HINTERLAND

HINTERLAND

(director/writer: Stefan Ruzowitzky; screenwriters: Hanno Pinter, Robert Buchschwenter, based on an idea by Pinter; cinematographer: Benedict Neuenfels; editor: Oliver Neumann; music:Kyan Bayani; cast: Murathan Muslu (Prter Perg), Liv Lisa Fries (Dr Theresa Körner), Marc Limpach (Polizeirat Victor Renner), Max von der Groeben (Kommissar Paul Severin),  Margarethe Tiesel (Hausmeisterin Subotic), Stripe Erceg (Bauer); Runtime: 98; MPAA Rating: NR; producers; Oliver Neumann, Sabine Moser, Bady Minck, Alexander Dumreicher-Ivanceanu: Scope Pictures; 2021-Austria-Luxembourg-Belgium-Germany-in German with English subtitles))

A stylish and enjoyable post-war thriller about a serial killer attacking survivors of the First World War.”

Reviewed by Dennis Schwartz

A stylish and enjoyable post-war thriller about a serial killer attacking survivors of the First World War when they’re back home in a poverty-stricken Vienna.

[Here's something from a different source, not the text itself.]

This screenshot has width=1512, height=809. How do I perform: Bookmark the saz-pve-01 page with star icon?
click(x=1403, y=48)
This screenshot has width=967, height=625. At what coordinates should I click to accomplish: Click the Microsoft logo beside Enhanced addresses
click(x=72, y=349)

It’s directed and written by the talented eclectic Austrian-born filmmaker Stefan Ruzowitzky (“The Counterfeiters”/”Patient Zero”) as a solid anti-war film telling us not to trust our leaders but what’s in our hearts. It’s based on an idea by Hanno Pinter and is co-written by the director, Pinter and Robert Buchschwenter. Its stylish aesthetics owe much to the films of the 1920s German Expressionist movement (think of Fritz Lang’s 1927 Metropolis).

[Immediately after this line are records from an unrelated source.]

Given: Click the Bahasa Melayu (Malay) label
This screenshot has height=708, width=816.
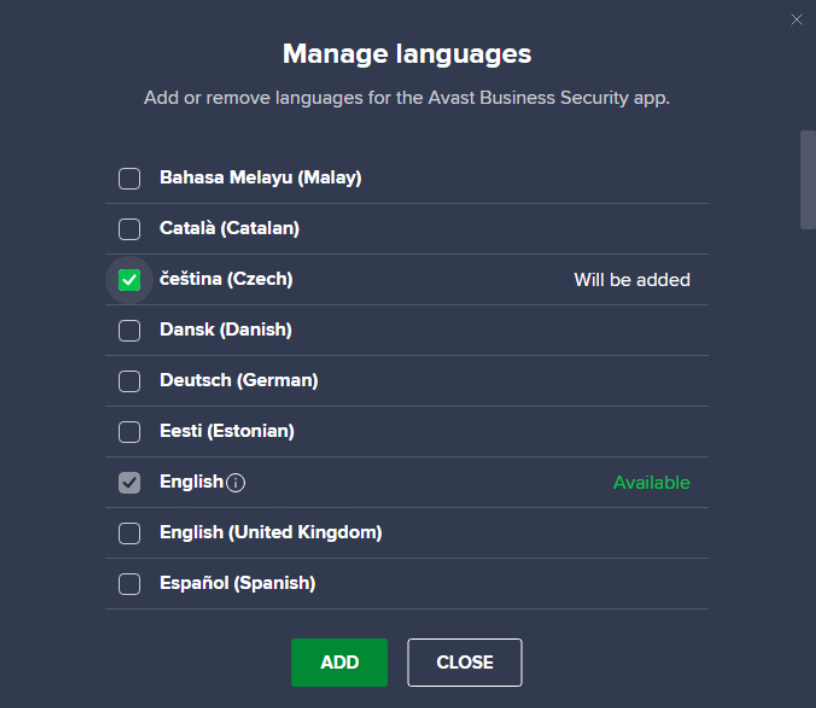Looking at the screenshot, I should point(261,178).
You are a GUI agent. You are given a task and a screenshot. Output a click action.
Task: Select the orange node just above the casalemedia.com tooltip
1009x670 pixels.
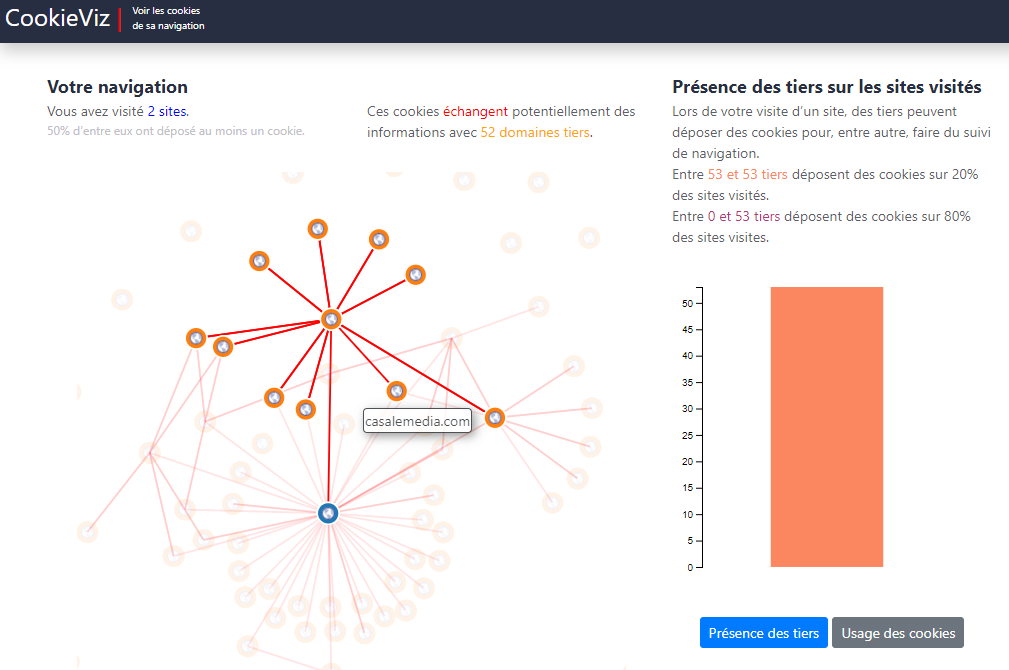tap(397, 391)
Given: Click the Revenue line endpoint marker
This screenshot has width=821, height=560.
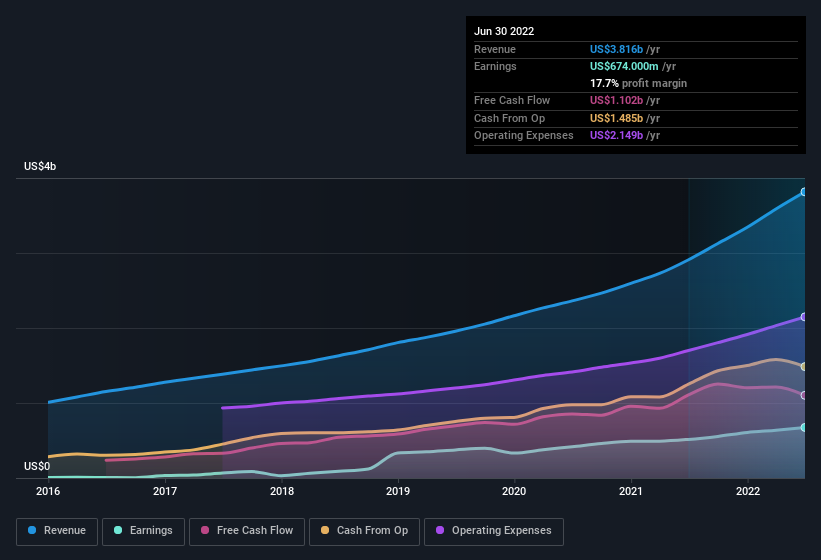Looking at the screenshot, I should coord(804,192).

In the 1920s, there’s the somber arrival in a depressed Vienna of a boat with soldiers from the losing German/Austrian side who either barely survived or were tortured nearly to death or did not survive the Great War after imprisoned in a cruel Russian camp.

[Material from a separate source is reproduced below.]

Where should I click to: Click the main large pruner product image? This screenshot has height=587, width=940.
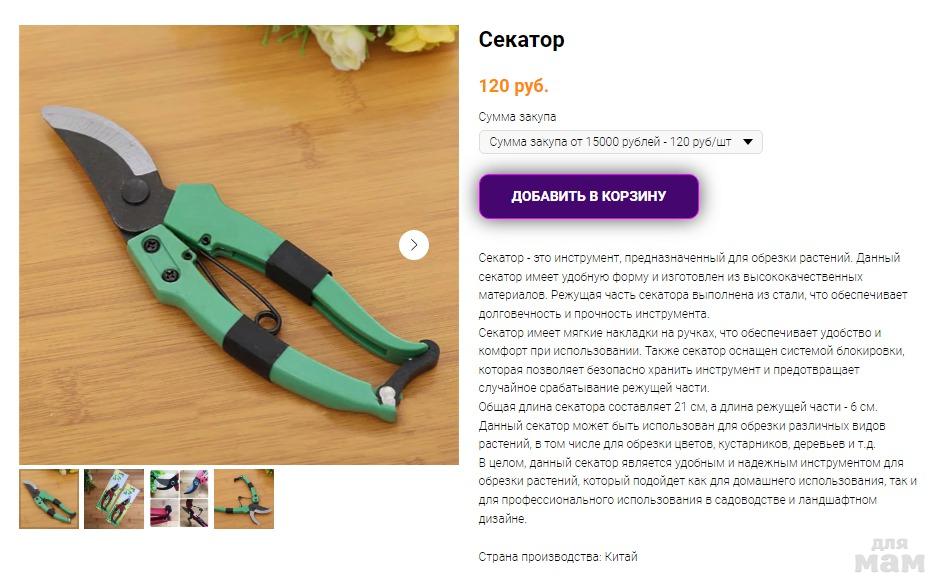239,245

The Austrian war hero Peter Perg (Murathan Muslu), in civilian life a criminologist, fought gallantly for his emperor and spent many years in captivity as a prisoner. While still haunted by his bitter memories of the war and of fighting in the trenches, and trying to get over his wartime nightmares he has come to mistrust government leaders.  He’s not only disillusioned by the war but by the shitty way he’s treated by the new government, a republic. To get relief from his tensions, he teams up with the detective Renner (Marc Limpach) and pathologist Theresa Korner (Liv Liese Fries) to find the killers and to see if he can learn of their motives.

The murders are horrific–
one vic has been decapitated, another pierced with 19 stakes and yet another has been garrotted. Peter while investigating also becomes a victim of the madman.

This unique anti-war war film played at the Locarno Film Festival, where it was well-received. It prefers to sell itself as an action pic rather than as an introspective film.